Hiroto menaikan satu alisnya, “tidak.” 
Apa mungkin memang bukan aku? Haha...
“Kenapa? Apa kau tahu siapa orang itu? Mungkin memang temannya ketika di panti asuhan?” Lagi-lagi si kecil terlihat antusias.
Aku sedikit tersenyum hambar, “bagaimana kalau aku bilang itu adalah aku?” 
“Haha, benarkah?” Aku melihat wajah Hiroto sontak berubah datar, “apa kau bodoh? sudah jelas dia membencimu.” 
Aku sedikit menghela nafas. Suatu hal yang bagus juga dia tidak menyadarinya. 
Aku melihat Hiroto mengeluarkan ponselnya dan membaca pesan masuk, “eeeh, Tora mengajakku keluar malam ini?!” 

Apa-apaan dia? Seperti perempuan yang baru diajak kencan gebetannya saja.

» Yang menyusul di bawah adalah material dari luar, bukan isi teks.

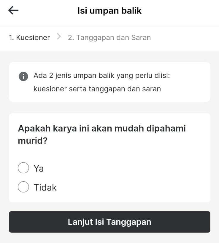The image size is (219, 243).
Task: Click the Tidak option label
Action: 45,188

“Girang sekali kau?” aku sedikit menaikan alisku. 
Ada yang aneh. Apa aku merasa cemburu?
“Tentu saja. Selama ini selalu aku yang mengajaknya keluar.” 
“Baiklah, thanks sudah mengizinkanku duduk satu meja denganmu.” Aku berdiri dari kursiku. Tidak ingin mengganggu kebahagiaan si kecil itu.
“Aku tidak mengizinkanmu.” 
“Oh ya, aku hanya mengenal Shou di sini dan kami bukan teman baik, kami hanya kebetulan satu jurusan jadi aku tidak terlalu tahu banyak tentangnya,” aku melirik Hiroto yang terlihat fokus mendengarkanku, “tapi aku akan coba bertanya langsung padanya,” aku sedikit tersenyum dan wajah si pirang kecil itu langsung berubah cerah, “sekaligus... apakah dia tertarik denganmu?” tambahku sambil melengos.
“KAU TIDAK PERLU MELAKUKAN ITU!!” 

Dan aku mengabaikannya.

Aku masih tak tahu dengan jawaban apa yang akan kuberikan padanya. Tapi saat ini.... Aku ingin bertemu dengannya. Aku sangat ingin bertemu dengannya!!